OPTION 2: [X] The calendar year.
OPTION 3: [ ] Other (SPECIFY)
NOTE: IF NO OPTION IS SELECTED, OPTION 1 WILL BE DEEMED TO BE
SELECTED.
If the initial Plan Year is less than 12 months (a short Plan
Year) specify such Plan Year's beginning and ending dates
_______________________________________________________________
PART C. LIMITATION YEAR MEANS:
OPTION 1: [X] The Plan Year.
OPTION 2: [ ] The calendar year.
OPTION 3: [ ] Other (SPECIFY)
NOTE: IF NO OPTION IS SELECTED, OPTION 1 WILL BE DEEMED TO BE
SELECTED.
PART D. MEASURING PERIOD FOR VESTING:
Years of Vesting Service shall be measured over the following
12-consecutive month period:
OPTION 1: [X] The Plan Year.
OPTION 2: [ ] The 12-consecutive month period
commencing with the Employee's Employment
Commencement Date and each successive
12-month period commencing on the
anniversaries of the Employee's Employment
Commencement Date.
OPTION 3: [ ] Other (SPECIFY)
NOTE: IF NO OPTION IS SELECTED, OPTION 1 WILL BE DEEMED TO BE
SELECTED.
SECTION 4. ELIGIBILITY REQUIREMENTS
COMPLETE PARTS A THROUGH G
PART A. YEARS OF ELIGIBILITY SERVICE REQUIREMENT:
1. ELECTIVE DEFERRALS.

• _Extracted material_
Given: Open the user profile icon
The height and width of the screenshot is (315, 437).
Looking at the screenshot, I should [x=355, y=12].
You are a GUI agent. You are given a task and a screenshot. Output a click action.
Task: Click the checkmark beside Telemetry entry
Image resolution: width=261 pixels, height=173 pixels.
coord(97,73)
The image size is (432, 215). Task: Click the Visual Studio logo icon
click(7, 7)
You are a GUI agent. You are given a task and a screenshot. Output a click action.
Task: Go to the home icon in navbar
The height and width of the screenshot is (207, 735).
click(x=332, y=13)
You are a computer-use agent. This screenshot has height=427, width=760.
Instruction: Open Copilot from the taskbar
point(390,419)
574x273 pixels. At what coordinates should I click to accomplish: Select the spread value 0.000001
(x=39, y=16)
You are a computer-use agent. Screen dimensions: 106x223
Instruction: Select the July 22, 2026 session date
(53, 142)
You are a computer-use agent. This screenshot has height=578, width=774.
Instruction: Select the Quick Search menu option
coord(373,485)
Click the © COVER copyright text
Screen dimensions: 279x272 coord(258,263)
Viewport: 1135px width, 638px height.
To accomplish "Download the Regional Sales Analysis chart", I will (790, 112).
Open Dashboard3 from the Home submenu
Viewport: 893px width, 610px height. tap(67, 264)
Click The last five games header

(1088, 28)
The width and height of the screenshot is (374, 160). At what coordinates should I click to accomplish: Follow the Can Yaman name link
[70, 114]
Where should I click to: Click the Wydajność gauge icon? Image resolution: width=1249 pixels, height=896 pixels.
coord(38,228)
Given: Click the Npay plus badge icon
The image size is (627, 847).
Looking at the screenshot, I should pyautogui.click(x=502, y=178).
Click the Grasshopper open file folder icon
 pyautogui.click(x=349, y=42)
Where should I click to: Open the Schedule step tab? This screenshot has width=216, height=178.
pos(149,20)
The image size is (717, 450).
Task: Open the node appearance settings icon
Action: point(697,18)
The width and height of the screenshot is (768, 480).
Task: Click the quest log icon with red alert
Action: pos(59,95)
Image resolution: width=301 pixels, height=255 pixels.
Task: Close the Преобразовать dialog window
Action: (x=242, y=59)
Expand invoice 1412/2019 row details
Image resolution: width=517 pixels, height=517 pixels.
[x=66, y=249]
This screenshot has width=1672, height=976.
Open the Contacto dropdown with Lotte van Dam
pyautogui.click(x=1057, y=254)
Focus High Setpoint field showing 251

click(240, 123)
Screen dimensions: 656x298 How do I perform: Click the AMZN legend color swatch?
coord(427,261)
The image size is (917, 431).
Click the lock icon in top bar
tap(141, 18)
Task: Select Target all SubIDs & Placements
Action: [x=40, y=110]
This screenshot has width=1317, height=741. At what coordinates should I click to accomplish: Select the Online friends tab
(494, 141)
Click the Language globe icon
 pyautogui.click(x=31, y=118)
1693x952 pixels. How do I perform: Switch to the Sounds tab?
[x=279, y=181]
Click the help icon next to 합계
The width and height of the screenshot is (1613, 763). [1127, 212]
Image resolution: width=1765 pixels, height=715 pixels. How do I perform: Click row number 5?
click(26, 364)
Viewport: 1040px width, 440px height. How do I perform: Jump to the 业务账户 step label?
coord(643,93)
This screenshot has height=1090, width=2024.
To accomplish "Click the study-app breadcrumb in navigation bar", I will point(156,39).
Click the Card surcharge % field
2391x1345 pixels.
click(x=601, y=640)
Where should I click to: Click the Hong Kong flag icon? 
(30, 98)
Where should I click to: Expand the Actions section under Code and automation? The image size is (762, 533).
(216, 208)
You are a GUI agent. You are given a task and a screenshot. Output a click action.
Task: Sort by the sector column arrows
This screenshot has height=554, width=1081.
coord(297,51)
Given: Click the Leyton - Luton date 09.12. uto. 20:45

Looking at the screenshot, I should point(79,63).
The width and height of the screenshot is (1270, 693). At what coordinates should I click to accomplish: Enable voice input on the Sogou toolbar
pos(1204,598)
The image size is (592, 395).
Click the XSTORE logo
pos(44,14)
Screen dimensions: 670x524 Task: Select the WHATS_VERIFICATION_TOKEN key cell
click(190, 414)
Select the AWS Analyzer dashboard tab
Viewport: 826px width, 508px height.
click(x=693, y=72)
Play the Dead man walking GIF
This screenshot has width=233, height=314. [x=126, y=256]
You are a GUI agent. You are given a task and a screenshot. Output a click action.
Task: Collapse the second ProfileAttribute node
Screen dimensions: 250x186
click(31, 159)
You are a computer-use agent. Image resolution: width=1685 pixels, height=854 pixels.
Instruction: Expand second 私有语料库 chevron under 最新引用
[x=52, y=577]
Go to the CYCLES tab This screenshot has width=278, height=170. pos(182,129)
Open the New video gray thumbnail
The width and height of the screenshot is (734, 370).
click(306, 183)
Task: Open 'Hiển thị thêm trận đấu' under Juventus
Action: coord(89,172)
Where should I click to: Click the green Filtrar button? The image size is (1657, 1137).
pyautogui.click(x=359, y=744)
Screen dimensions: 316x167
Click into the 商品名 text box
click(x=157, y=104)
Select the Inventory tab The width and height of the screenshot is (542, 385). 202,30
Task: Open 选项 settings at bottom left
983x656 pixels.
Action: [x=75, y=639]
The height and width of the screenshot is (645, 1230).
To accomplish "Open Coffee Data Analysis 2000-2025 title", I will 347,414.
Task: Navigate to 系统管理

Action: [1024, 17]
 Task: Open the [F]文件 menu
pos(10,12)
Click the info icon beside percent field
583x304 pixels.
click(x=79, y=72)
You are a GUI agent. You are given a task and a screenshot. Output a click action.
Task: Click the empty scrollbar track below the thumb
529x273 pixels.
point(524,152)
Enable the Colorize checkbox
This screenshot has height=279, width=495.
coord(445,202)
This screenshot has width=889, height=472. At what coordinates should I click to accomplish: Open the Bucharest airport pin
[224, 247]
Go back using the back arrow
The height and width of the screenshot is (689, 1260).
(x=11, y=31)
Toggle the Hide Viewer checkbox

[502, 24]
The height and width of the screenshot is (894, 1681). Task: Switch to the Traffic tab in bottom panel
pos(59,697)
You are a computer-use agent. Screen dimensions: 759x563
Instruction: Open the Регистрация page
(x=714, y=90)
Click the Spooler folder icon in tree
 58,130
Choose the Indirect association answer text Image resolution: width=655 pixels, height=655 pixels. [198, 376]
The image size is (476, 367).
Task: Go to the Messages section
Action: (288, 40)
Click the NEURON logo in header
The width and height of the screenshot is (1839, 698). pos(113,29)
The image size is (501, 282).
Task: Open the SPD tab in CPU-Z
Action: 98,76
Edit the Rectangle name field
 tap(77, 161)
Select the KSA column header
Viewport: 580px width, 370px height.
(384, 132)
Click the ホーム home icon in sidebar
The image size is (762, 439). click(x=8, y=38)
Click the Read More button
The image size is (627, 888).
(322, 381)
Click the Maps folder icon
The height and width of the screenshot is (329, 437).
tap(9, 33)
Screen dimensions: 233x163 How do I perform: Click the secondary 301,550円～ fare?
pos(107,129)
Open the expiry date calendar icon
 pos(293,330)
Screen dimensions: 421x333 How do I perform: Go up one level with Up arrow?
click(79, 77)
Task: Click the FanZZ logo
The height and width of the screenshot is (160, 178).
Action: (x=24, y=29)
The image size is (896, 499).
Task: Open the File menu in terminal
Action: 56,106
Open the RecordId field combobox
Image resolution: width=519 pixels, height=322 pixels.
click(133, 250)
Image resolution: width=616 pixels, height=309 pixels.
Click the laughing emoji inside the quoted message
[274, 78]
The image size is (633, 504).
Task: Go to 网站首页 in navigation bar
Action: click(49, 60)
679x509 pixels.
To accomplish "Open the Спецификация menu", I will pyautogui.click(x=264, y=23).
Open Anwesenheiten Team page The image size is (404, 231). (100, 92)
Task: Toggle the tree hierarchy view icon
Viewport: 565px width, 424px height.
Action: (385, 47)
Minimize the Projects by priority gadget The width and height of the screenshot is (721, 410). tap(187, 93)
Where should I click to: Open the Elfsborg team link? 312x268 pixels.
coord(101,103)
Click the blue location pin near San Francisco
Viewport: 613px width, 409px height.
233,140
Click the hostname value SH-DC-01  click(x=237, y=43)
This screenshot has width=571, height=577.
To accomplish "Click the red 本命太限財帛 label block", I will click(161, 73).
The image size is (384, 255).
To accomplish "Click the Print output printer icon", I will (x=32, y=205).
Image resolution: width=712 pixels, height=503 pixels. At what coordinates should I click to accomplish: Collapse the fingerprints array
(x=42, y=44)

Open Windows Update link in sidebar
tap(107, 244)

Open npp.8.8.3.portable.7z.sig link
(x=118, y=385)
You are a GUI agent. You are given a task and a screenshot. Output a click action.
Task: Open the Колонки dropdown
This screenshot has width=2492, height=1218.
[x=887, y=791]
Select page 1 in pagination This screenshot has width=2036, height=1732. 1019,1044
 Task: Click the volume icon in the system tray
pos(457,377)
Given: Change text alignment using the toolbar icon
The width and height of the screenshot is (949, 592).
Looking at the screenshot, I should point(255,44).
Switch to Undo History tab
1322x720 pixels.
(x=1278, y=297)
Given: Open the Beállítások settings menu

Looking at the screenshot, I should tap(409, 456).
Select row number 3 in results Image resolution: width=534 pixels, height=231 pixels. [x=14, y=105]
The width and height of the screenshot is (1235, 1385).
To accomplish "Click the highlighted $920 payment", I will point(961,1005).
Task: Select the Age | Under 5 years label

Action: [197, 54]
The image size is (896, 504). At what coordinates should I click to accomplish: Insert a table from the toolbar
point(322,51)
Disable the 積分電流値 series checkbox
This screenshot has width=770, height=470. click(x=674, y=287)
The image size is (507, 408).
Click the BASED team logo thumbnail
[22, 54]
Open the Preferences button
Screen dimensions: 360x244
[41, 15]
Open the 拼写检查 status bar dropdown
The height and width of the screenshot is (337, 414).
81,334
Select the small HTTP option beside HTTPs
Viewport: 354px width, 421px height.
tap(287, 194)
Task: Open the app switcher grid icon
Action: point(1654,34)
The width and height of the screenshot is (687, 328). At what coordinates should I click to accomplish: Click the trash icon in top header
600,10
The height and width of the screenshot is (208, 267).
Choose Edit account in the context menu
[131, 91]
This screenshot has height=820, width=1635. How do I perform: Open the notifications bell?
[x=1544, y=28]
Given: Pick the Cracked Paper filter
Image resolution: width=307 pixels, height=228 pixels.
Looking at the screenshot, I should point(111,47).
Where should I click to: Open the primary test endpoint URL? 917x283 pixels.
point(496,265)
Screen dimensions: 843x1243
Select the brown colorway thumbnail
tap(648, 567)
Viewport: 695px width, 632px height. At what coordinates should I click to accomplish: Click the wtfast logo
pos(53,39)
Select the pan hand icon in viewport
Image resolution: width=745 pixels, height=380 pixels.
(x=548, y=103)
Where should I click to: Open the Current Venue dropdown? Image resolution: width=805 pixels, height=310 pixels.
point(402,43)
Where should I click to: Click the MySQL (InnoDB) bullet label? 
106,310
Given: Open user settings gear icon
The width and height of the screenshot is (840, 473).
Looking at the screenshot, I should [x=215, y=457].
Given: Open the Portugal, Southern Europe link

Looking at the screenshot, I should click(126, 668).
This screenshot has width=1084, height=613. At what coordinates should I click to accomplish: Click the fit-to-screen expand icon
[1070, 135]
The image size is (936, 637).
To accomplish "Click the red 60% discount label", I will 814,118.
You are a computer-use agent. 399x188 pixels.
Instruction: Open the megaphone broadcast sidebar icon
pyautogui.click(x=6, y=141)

• _Do this_
Write out the stretch of the plan agreement excerpt from "OPTION 2: [X]" through "[ ] The calendar year.". Work only from the plan agreement excerpt.

• _Result_
OPTION 2: [X] The calendar year.
OPTION 3: [ ] Other (SPECIFY)
NOTE: IF NO OPTION IS SELECTED, OPTION 1 WILL BE DEEMED TO BE
SELECTED.
If the initial Plan Year is less than 12 months (a short Plan
Year) specify such Plan Year's beginning and ending dates
_______________________________________________________________
PART C. LIMITATION YEAR MEANS:
OPTION 1: [X] The Plan Year.
OPTION 2: [ ] The calendar year.